=== Task inputs ===
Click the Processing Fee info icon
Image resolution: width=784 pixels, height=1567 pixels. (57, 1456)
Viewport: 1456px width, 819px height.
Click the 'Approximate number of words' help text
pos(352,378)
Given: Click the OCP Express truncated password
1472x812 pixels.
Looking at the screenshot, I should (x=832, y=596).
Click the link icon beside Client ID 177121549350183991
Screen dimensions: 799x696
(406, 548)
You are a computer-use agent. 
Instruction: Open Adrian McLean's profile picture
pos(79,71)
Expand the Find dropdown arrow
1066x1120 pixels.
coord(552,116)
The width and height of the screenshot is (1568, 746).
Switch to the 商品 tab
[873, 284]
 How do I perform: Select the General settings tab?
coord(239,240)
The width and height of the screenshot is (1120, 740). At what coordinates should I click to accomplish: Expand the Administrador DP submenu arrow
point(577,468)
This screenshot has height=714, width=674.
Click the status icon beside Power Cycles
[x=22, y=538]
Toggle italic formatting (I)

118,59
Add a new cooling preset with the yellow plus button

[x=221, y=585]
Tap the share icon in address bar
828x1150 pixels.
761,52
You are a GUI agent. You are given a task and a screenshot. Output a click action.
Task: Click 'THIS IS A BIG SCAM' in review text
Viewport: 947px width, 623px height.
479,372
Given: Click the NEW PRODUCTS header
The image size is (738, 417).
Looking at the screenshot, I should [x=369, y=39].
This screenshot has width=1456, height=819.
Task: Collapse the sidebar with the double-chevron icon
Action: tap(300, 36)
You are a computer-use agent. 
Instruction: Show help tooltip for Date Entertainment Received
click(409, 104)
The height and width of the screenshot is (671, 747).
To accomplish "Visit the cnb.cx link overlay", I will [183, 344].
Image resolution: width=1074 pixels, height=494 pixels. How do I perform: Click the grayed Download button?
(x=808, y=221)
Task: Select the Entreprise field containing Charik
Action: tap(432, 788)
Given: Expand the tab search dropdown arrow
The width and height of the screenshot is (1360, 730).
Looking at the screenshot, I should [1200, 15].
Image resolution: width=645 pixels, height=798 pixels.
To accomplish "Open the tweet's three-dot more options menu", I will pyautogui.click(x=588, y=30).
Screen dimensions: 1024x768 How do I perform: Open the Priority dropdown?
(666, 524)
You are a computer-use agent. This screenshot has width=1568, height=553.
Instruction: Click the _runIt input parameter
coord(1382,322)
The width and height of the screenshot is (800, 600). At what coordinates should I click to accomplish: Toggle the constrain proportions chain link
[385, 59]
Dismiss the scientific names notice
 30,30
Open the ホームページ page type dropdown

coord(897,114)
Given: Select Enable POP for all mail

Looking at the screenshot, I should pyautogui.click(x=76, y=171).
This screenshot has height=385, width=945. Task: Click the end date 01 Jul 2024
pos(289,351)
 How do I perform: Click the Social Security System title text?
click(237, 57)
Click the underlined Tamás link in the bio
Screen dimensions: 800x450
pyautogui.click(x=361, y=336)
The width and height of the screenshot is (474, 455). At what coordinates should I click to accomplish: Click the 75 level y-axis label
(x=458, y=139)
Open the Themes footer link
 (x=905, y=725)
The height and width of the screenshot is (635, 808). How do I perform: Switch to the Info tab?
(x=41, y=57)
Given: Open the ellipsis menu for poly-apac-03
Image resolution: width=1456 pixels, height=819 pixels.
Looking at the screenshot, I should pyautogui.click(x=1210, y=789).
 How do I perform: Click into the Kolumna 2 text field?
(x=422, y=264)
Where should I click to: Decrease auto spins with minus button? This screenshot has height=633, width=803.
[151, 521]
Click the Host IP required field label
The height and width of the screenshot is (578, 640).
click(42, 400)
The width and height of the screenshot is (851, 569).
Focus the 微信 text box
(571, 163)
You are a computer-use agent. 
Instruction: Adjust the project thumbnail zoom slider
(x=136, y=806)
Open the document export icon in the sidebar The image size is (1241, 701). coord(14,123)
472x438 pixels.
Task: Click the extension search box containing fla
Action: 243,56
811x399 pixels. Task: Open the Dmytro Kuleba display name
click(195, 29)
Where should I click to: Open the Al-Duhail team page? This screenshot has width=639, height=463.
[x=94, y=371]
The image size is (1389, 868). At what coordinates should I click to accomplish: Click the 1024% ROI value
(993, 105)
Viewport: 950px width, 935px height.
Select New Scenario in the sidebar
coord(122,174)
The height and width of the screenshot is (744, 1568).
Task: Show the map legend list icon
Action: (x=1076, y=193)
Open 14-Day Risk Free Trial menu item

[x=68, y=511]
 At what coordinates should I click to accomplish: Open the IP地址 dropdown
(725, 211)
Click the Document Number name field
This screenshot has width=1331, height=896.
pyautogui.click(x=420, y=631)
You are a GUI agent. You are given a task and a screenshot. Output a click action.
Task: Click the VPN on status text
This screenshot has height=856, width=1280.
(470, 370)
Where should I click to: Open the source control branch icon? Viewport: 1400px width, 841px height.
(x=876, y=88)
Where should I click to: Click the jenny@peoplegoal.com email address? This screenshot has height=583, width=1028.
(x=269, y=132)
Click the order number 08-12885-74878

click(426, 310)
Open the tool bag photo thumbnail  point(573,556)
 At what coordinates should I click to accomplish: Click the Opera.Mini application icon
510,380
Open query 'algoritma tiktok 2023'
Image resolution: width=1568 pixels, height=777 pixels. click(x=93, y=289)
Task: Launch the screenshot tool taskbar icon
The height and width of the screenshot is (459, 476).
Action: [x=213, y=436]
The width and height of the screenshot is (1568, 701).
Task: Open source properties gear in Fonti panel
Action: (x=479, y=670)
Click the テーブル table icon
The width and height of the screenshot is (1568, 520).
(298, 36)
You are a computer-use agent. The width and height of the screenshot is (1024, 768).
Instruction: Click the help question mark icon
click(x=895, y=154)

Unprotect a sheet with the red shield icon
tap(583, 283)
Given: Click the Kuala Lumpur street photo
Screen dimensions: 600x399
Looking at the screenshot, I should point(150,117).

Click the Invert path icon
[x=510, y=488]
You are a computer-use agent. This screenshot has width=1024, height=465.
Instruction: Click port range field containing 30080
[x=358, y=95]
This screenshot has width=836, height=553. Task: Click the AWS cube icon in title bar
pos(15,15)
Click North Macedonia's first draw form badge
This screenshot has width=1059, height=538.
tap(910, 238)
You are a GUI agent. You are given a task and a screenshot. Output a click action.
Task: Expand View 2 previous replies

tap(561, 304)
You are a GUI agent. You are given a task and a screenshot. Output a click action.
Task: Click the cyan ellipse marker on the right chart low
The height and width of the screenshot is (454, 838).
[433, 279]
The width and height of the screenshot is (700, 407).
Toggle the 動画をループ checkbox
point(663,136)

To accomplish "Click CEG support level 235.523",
===
Pull out every line of the records above that contains the string "what", matching case.

The width and height of the screenshot is (1120, 740). At what coordinates should I click to accomplish: Expand the Administrador DP submenu arrow
The width and height of the screenshot is (800, 600). At what coordinates should I click to accomplish: Toggle the constrain proportions chain link
The width and height of the screenshot is (474, 455). At what coordinates should I click to accomplish: Click the 75 level y-axis label
The image size is (1389, 868). At what coordinates should I click to accomplish: Click the 1024% ROI value
 At what coordinates should I click to accomplish: Open the IP地址 dropdown
 At what coordinates should I click to accomplish: Click the Opera.Mini application icon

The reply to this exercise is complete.